Sissy Spacek stars as the titular Carrie, a 16-year-old school student with secret telekinetic powers, who endures frequent bullying at the hands of her peers while living with her religious fanatic mother. Things escalate when Carrie gets nominated as Prom Queen in a plot for her classmates to humiliate her on stage. Things come to a gory head as Carrie prepares for the biggest night of her life while unaware of the prank being engineered against her. As with "Where the Crawdads Sing," the movie makes a pointed statement about how far you can bully and push a woman before she fights back with great fury.

This dark and disturbing adaptation of "Carrie" is often cited as one of the best horror movies of all time, as well as one of the best films dealing with high-school angst and coming-of-age themes. Scenes from the movie — particularly Carrie standing on stage covered in blood — have made their way into pop culture for decades, while Sissy Spacek is best remembered for her title role in this movie, for which she received an Oscar nomination for best actress

Three Billboards Outside Ebbing, Missouri (2017)

Frances McDormand has long been hailed as a force for change in Hollywood, taking on a number of powerful and atypical roles in the later stages of her career. One such role is found in the 2017 crime drama film "Three Billboards Outside Ebbing, Missouri," where McDormand plays a character with immense inner resolve similar to Kya from "Where the Crawdads Sing," as McDormand plays a mother looking to get justice for her late daughter. 
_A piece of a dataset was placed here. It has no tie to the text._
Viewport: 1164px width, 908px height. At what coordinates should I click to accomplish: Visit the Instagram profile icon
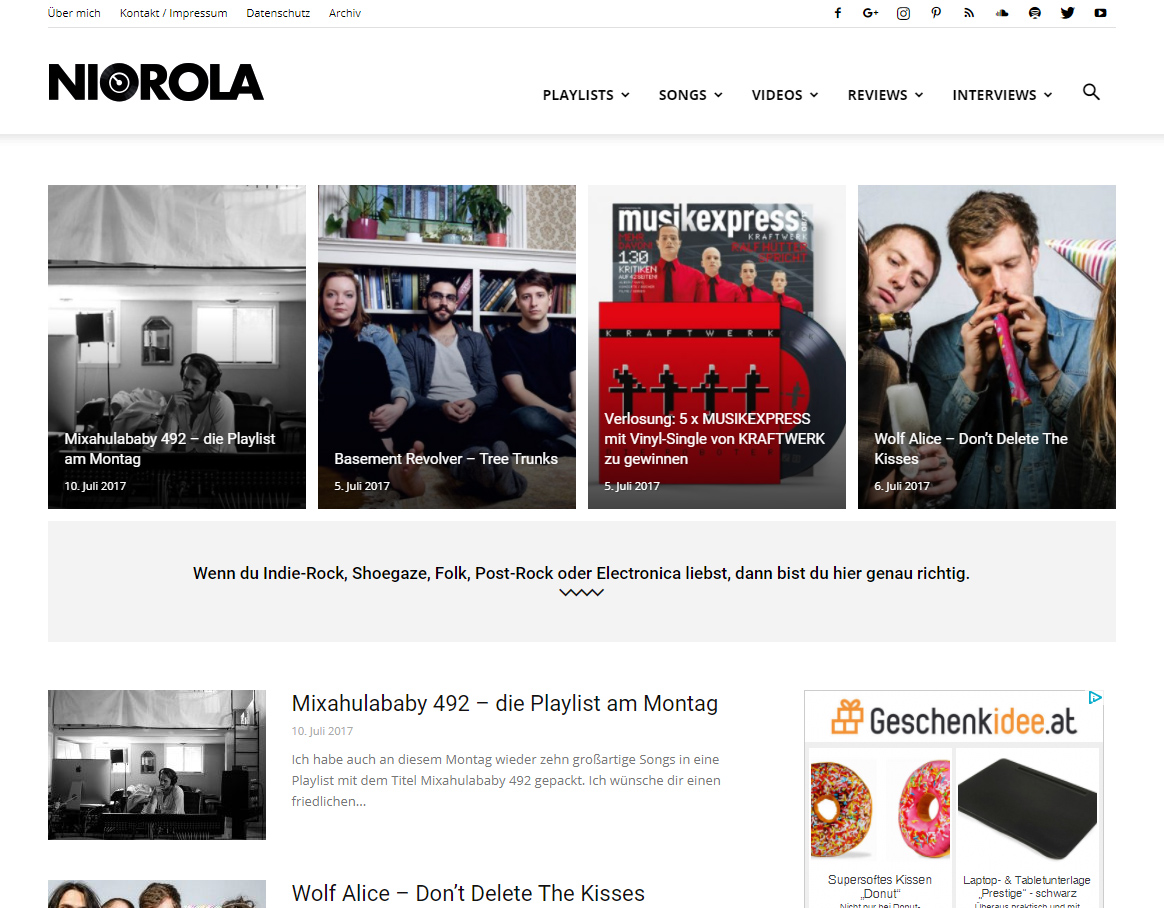903,13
In the town of Ebbing, Missouri, Mildred Hayes (McDormand) is still wracked with grief over the rape and murder of her teen daughter Angela (Kathryn Newton). Making matters worse is the indifference of local law enforcement, who seem disinterested in bringing Angela's killer to justice. Matters come to a head when Mildred rents three empty billboards and posts messages on them condemning the local police. The issue takes on new dimensions as Mildred finds herself squaring off against not just the police department but the entire town. 

With an impressive box-office gross (via Box Office Mojo) and several award nominations and wins to its credit (via IMDb), "Three Billboards Outside Ebbing, Missouri" proved a hit with both critics and audiences. According to Metro, the film inspired similar stunts in places like London and Florida, to which McDormand responded by saying she was "thrilled that activists all over the world have been inspired by the set decoration of the three billboards in [the] film."

Kahaani (2012)

Outside of India, the Bollywood film industry is most commonly associated with song-and-dance musicals that focus on sweeping romances. But Bollywood films offer a lot more variety than that, as exemplified by the 2012 thriller "Kahaani," which creates a Hitchcockian mystery that centers around a pregnant woman in a strange city.  

Vidya Bagchi (Vidya Balan) is a software engineer who arrives in Kolkata, India from London in search of her missing husband. Despite being pregnant, Vidya is forced to conduct the search on her own after realizing that the local police are apathetic to the issue. As Vidya delves deeper into the case, events begin to spiral out of control, as both the police and mysterious government forces seek to stop Vidya before she unearths too many skeletons in the city's closet. 

A powerful leading performance by Balan elevates "Kahaani" above the trappings of a generic mystery thriller. Vidya is left to fend for herself by the authorities much like Kya in "Where the Crawdads Sing." You can't help but root for her journey to find the truth about her missing husband, as she faces seemingly insurmountable odds. "Kahaani" also stands out thanks to its depiction of a different side of Kolkata, which is seen while Vidya and her allies dig deep into the city's seedy underbelly in search of answers.